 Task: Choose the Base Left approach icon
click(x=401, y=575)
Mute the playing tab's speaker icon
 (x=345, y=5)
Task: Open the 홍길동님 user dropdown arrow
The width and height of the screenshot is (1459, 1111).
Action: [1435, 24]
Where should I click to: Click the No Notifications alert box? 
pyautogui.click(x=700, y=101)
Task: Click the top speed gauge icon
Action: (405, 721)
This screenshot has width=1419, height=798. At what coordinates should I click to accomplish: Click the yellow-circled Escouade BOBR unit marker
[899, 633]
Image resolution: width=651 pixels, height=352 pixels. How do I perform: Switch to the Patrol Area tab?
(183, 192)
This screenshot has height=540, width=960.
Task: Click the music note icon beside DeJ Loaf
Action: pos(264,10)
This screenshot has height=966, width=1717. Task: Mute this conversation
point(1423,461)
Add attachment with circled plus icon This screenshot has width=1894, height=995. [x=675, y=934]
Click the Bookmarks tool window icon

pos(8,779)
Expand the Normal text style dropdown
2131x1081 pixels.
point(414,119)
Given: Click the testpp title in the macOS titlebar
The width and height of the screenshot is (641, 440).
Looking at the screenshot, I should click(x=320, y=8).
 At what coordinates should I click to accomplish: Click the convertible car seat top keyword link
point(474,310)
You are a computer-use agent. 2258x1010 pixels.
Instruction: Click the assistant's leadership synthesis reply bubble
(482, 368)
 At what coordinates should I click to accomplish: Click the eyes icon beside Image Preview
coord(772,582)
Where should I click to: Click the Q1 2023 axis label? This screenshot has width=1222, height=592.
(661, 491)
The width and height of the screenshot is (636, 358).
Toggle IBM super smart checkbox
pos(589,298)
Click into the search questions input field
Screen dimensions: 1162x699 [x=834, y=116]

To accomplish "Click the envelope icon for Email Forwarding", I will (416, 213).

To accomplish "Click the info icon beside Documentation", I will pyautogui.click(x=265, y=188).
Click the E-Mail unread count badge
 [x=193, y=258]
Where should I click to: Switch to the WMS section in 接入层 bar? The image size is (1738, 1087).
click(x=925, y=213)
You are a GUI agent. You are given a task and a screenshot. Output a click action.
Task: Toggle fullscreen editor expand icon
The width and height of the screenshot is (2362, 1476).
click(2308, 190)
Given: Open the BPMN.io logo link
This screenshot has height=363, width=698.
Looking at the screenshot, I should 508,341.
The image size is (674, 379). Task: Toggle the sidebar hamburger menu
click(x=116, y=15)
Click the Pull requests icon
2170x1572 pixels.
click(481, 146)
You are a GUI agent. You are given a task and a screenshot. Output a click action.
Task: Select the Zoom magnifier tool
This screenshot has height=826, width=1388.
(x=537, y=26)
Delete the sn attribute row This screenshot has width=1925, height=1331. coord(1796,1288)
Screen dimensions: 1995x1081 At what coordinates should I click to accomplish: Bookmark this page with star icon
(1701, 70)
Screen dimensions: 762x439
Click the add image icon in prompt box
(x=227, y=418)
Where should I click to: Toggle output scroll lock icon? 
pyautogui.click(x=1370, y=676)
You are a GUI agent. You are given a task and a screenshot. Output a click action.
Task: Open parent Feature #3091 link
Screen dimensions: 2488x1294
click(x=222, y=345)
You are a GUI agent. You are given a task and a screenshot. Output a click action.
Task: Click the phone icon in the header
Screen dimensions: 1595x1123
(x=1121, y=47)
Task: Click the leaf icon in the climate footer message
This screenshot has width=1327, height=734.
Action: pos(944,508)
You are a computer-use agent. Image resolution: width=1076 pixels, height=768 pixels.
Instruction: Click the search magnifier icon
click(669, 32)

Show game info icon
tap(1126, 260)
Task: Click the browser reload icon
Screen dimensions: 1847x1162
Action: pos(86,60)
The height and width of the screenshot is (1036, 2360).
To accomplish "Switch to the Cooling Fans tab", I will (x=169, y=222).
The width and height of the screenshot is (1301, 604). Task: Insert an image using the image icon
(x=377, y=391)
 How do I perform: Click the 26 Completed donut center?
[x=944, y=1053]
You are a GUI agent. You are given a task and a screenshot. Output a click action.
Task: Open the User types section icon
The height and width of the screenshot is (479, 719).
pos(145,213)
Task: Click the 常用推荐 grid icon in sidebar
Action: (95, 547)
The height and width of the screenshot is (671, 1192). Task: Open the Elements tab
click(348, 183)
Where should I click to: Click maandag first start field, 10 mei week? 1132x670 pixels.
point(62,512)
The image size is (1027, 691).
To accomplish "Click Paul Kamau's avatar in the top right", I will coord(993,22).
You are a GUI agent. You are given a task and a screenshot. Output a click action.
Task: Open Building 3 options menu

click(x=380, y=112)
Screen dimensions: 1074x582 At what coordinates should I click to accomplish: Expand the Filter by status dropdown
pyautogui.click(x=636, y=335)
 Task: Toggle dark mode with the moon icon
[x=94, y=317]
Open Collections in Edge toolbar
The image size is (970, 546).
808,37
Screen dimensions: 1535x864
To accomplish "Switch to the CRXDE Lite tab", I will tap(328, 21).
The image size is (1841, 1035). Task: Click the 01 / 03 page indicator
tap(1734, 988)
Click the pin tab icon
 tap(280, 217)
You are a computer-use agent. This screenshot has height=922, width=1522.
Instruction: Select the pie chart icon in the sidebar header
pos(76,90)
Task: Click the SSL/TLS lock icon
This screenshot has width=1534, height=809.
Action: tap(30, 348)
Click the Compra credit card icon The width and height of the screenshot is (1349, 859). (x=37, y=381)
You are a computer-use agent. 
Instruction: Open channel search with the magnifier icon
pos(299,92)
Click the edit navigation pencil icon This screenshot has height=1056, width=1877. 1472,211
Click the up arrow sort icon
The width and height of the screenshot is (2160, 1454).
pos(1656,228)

■ **EXERCISE GOAL**
Output the records again in full. Keep every character as written.

■ **COMPLETED TASK**
 Task: Choose the Base Left approach icon
click(x=401, y=575)
Mute the playing tab's speaker icon
 (x=345, y=5)
Task: Open the 홍길동님 user dropdown arrow
The width and height of the screenshot is (1459, 1111).
Action: [1435, 24]
Where should I click to: Click the No Notifications alert box? 
pyautogui.click(x=700, y=101)
Task: Click the top speed gauge icon
Action: (405, 721)
This screenshot has width=1419, height=798. At what coordinates should I click to accomplish: Click the yellow-circled Escouade BOBR unit marker
[899, 633]
Image resolution: width=651 pixels, height=352 pixels. How do I perform: Switch to the Patrol Area tab?
(183, 192)
This screenshot has height=540, width=960.
Task: Click the music note icon beside DeJ Loaf
Action: pos(264,10)
This screenshot has height=966, width=1717. Task: Mute this conversation
point(1423,461)
Add attachment with circled plus icon This screenshot has width=1894, height=995. [x=675, y=934]
Click the Bookmarks tool window icon

pos(8,779)
Expand the Normal text style dropdown
2131x1081 pixels.
point(414,119)
Given: Click the testpp title in the macOS titlebar
The width and height of the screenshot is (641, 440).
Looking at the screenshot, I should click(x=320, y=8).
 At what coordinates should I click to accomplish: Click the convertible car seat top keyword link
point(474,310)
You are a computer-use agent. 2258x1010 pixels.
Instruction: Click the assistant's leadership synthesis reply bubble
(482, 368)
 At what coordinates should I click to accomplish: Click the eyes icon beside Image Preview
coord(772,582)
Where should I click to: Click the Q1 2023 axis label? This screenshot has width=1222, height=592.
(661, 491)
The width and height of the screenshot is (636, 358).
Toggle IBM super smart checkbox
pos(589,298)
Click into the search questions input field
Screen dimensions: 1162x699 [x=834, y=116]

To accomplish "Click the envelope icon for Email Forwarding", I will (416, 213).

To accomplish "Click the info icon beside Documentation", I will pyautogui.click(x=265, y=188).
Click the E-Mail unread count badge
 [x=193, y=258]
Where should I click to: Switch to the WMS section in 接入层 bar? The image size is (1738, 1087).
click(x=925, y=213)
You are a GUI agent. You are given a task and a screenshot. Output a click action.
Task: Toggle fullscreen editor expand icon
The width and height of the screenshot is (2362, 1476).
click(2308, 190)
Given: Open the BPMN.io logo link
This screenshot has height=363, width=698.
Looking at the screenshot, I should 508,341.
The image size is (674, 379). Task: Toggle the sidebar hamburger menu
click(x=116, y=15)
Click the Pull requests icon
2170x1572 pixels.
click(481, 146)
You are a GUI agent. You are given a task and a screenshot. Output a click action.
Task: Select the Zoom magnifier tool
This screenshot has height=826, width=1388.
(x=537, y=26)
Delete the sn attribute row This screenshot has width=1925, height=1331. coord(1796,1288)
Screen dimensions: 1995x1081 At what coordinates should I click to accomplish: Bookmark this page with star icon
(1701, 70)
Screen dimensions: 762x439
Click the add image icon in prompt box
(x=227, y=418)
Where should I click to: Toggle output scroll lock icon? 
pyautogui.click(x=1370, y=676)
You are a GUI agent. You are given a task and a screenshot. Output a click action.
Task: Open parent Feature #3091 link
Screen dimensions: 2488x1294
click(x=222, y=345)
You are a GUI agent. You are given a task and a screenshot. Output a click action.
Task: Click the phone icon in the header
Screen dimensions: 1595x1123
(x=1121, y=47)
Task: Click the leaf icon in the climate footer message
This screenshot has width=1327, height=734.
Action: pos(944,508)
You are a computer-use agent. Image resolution: width=1076 pixels, height=768 pixels.
Instruction: Click the search magnifier icon
click(669, 32)

Show game info icon
tap(1126, 260)
Task: Click the browser reload icon
Screen dimensions: 1847x1162
Action: pos(86,60)
The height and width of the screenshot is (1036, 2360).
To accomplish "Switch to the Cooling Fans tab", I will (x=169, y=222).
The width and height of the screenshot is (1301, 604). Task: Insert an image using the image icon
(x=377, y=391)
 How do I perform: Click the 26 Completed donut center?
[x=944, y=1053]
You are a GUI agent. You are given a task and a screenshot. Output a click action.
Task: Open the User types section icon
The height and width of the screenshot is (479, 719).
pos(145,213)
Task: Click the 常用推荐 grid icon in sidebar
Action: (95, 547)
The height and width of the screenshot is (671, 1192). Task: Open the Elements tab
click(348, 183)
Where should I click to: Click maandag first start field, 10 mei week? 1132x670 pixels.
point(62,512)
The image size is (1027, 691).
To accomplish "Click Paul Kamau's avatar in the top right", I will coord(993,22).
You are a GUI agent. You are given a task and a screenshot. Output a click action.
Task: Open Building 3 options menu

click(x=380, y=112)
Screen dimensions: 1074x582 At what coordinates should I click to accomplish: Expand the Filter by status dropdown
pyautogui.click(x=636, y=335)
 Task: Toggle dark mode with the moon icon
[x=94, y=317]
Open Collections in Edge toolbar
The image size is (970, 546).
808,37
Screen dimensions: 1535x864
To accomplish "Switch to the CRXDE Lite tab", I will tap(328, 21).
The image size is (1841, 1035). Task: Click the 01 / 03 page indicator
tap(1734, 988)
Click the pin tab icon
 tap(280, 217)
You are a computer-use agent. This screenshot has height=922, width=1522.
Instruction: Select the pie chart icon in the sidebar header
pos(76,90)
Task: Click the SSL/TLS lock icon
This screenshot has width=1534, height=809.
Action: tap(30, 348)
Click the Compra credit card icon The width and height of the screenshot is (1349, 859). (x=37, y=381)
You are a computer-use agent. 
Instruction: Open channel search with the magnifier icon
pos(299,92)
Click the edit navigation pencil icon This screenshot has height=1056, width=1877. 1472,211
Click the up arrow sort icon
The width and height of the screenshot is (2160, 1454).
pos(1656,228)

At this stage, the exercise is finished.